• _Task requirements_:
Without skipping any entry, transcribe the data word for word.

==== Exercise data

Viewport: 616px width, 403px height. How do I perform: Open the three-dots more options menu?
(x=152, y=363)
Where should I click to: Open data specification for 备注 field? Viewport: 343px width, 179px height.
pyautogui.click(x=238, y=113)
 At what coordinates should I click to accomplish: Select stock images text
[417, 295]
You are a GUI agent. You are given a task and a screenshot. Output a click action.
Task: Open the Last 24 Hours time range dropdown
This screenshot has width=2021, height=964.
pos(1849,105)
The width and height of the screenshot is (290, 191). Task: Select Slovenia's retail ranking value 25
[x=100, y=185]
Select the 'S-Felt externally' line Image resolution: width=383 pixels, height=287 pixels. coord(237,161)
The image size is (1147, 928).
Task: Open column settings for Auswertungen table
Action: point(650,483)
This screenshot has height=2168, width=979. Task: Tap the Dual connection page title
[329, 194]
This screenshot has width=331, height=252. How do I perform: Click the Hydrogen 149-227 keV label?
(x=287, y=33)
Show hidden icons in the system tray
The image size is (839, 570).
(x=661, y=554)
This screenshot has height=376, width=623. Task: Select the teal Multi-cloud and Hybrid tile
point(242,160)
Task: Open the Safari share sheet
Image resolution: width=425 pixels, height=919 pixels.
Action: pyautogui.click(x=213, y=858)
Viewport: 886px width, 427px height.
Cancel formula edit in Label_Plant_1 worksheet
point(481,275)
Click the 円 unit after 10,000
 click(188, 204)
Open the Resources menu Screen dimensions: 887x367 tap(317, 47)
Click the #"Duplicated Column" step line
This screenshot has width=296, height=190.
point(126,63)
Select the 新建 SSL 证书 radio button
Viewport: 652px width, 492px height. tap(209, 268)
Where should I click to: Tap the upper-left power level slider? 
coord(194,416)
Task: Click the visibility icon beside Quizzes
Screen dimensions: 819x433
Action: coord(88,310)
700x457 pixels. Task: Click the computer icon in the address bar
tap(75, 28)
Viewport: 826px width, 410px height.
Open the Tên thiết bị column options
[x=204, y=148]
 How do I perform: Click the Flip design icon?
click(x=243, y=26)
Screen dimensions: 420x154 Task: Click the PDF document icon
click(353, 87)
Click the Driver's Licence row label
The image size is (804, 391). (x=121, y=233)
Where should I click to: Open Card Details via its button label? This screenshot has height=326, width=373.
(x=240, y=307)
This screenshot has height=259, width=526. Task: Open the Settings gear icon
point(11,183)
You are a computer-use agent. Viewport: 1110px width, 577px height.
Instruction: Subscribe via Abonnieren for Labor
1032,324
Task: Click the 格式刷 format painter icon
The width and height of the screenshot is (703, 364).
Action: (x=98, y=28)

========

• _Solution below_:
Viewport: 616px width, 403px height. How do I perform: Open the three-dots more options menu?
(x=152, y=363)
Where should I click to: Open data specification for 备注 field? Viewport: 343px width, 179px height.
pyautogui.click(x=238, y=113)
 At what coordinates should I click to accomplish: Select stock images text
[417, 295]
You are a GUI agent. You are given a task and a screenshot. Output a click action.
Task: Open the Last 24 Hours time range dropdown
This screenshot has width=2021, height=964.
pos(1849,105)
The width and height of the screenshot is (290, 191). Task: Select Slovenia's retail ranking value 25
[x=100, y=185]
Select the 'S-Felt externally' line Image resolution: width=383 pixels, height=287 pixels. coord(237,161)
The image size is (1147, 928).
Task: Open column settings for Auswertungen table
Action: point(650,483)
This screenshot has height=2168, width=979. Task: Tap the Dual connection page title
[329, 194]
This screenshot has width=331, height=252. How do I perform: Click the Hydrogen 149-227 keV label?
(x=287, y=33)
Show hidden icons in the system tray
The image size is (839, 570).
(x=661, y=554)
This screenshot has height=376, width=623. Task: Select the teal Multi-cloud and Hybrid tile
point(242,160)
Task: Open the Safari share sheet
Image resolution: width=425 pixels, height=919 pixels.
Action: pyautogui.click(x=213, y=858)
Viewport: 886px width, 427px height.
Cancel formula edit in Label_Plant_1 worksheet
point(481,275)
Click the 円 unit after 10,000
 click(188, 204)
Open the Resources menu Screen dimensions: 887x367 tap(317, 47)
Click the #"Duplicated Column" step line
This screenshot has width=296, height=190.
point(126,63)
Select the 新建 SSL 证书 radio button
Viewport: 652px width, 492px height. tap(209, 268)
Where should I click to: Tap the upper-left power level slider? 
coord(194,416)
Task: Click the visibility icon beside Quizzes
Screen dimensions: 819x433
Action: coord(88,310)
700x457 pixels. Task: Click the computer icon in the address bar
tap(75, 28)
Viewport: 826px width, 410px height.
Open the Tên thiết bị column options
[x=204, y=148]
 How do I perform: Click the Flip design icon?
click(x=243, y=26)
Screen dimensions: 420x154 Task: Click the PDF document icon
click(353, 87)
Click the Driver's Licence row label
The image size is (804, 391). (x=121, y=233)
Where should I click to: Open Card Details via its button label? This screenshot has height=326, width=373.
(x=240, y=307)
This screenshot has height=259, width=526. Task: Open the Settings gear icon
point(11,183)
You are a computer-use agent. Viewport: 1110px width, 577px height.
Instruction: Subscribe via Abonnieren for Labor
1032,324
Task: Click the 格式刷 format painter icon
The width and height of the screenshot is (703, 364).
Action: (x=98, y=28)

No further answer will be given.